Let us compare the methods. Notice that the given example (**Luong Dot Attention**) was not performing very well due to the number of epochs and the patience implemented. Therefore, we incremented the number of epochs up to 200, up to 20 the patience and the performance went up to 98.730% accuracy in training and 97.765% in test. Notice that early stopping ended the program with 137 epochs. We continued with the **Bahdanau Attention**, which, with the same number of epochs and patience, reached 99.984% accuracy in training and 99.955% accuracy in test. Nevertheless, notice that early sttoping was unsuccessful and the 200 epochs were made, but with a really good result. To finish, we implemented **Luong General Attention**, which, with the same number of epochs and patience, did not work as well as the others. The method reached 79.596% accuracy in trianing and 75.860% in test. As in the first case, early stopping ended the program earlier, with 197 epochs, but with a worst performance.
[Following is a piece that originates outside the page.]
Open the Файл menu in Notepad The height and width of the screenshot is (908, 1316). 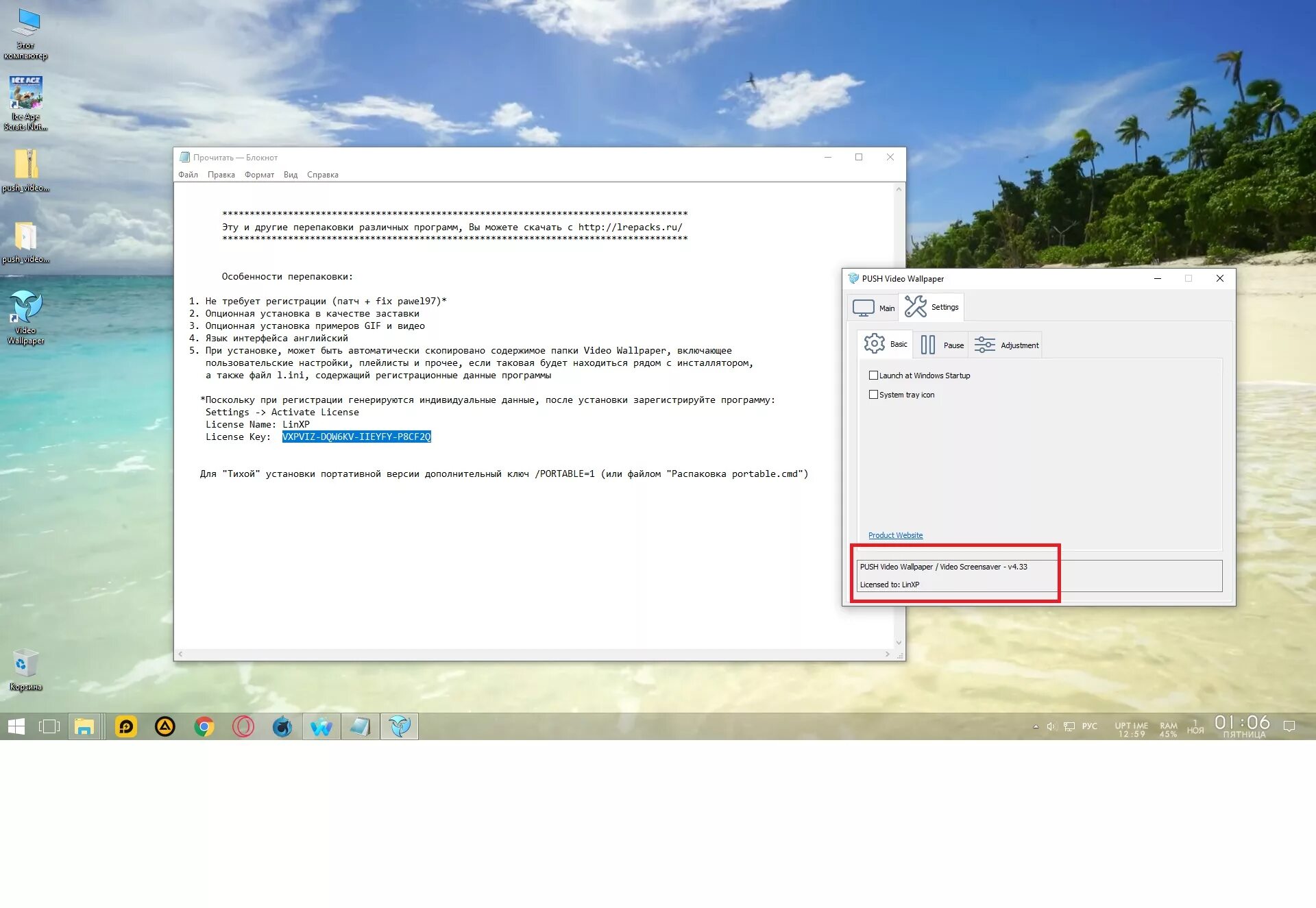click(188, 175)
It seems that this method needs more epochs and more patience to obtain a better result. We can say that this last method (**Luong General Attention**) is the worst by far.
To finish, let us compare and explain the weights visualizations. First of all, notice that the diagonal obtained is rotated due to the order of the axes. Observe that the first two weighted matrices are really close to a diagonal one (the desire output), while the last one does not (the performance was not as good as the first two!!).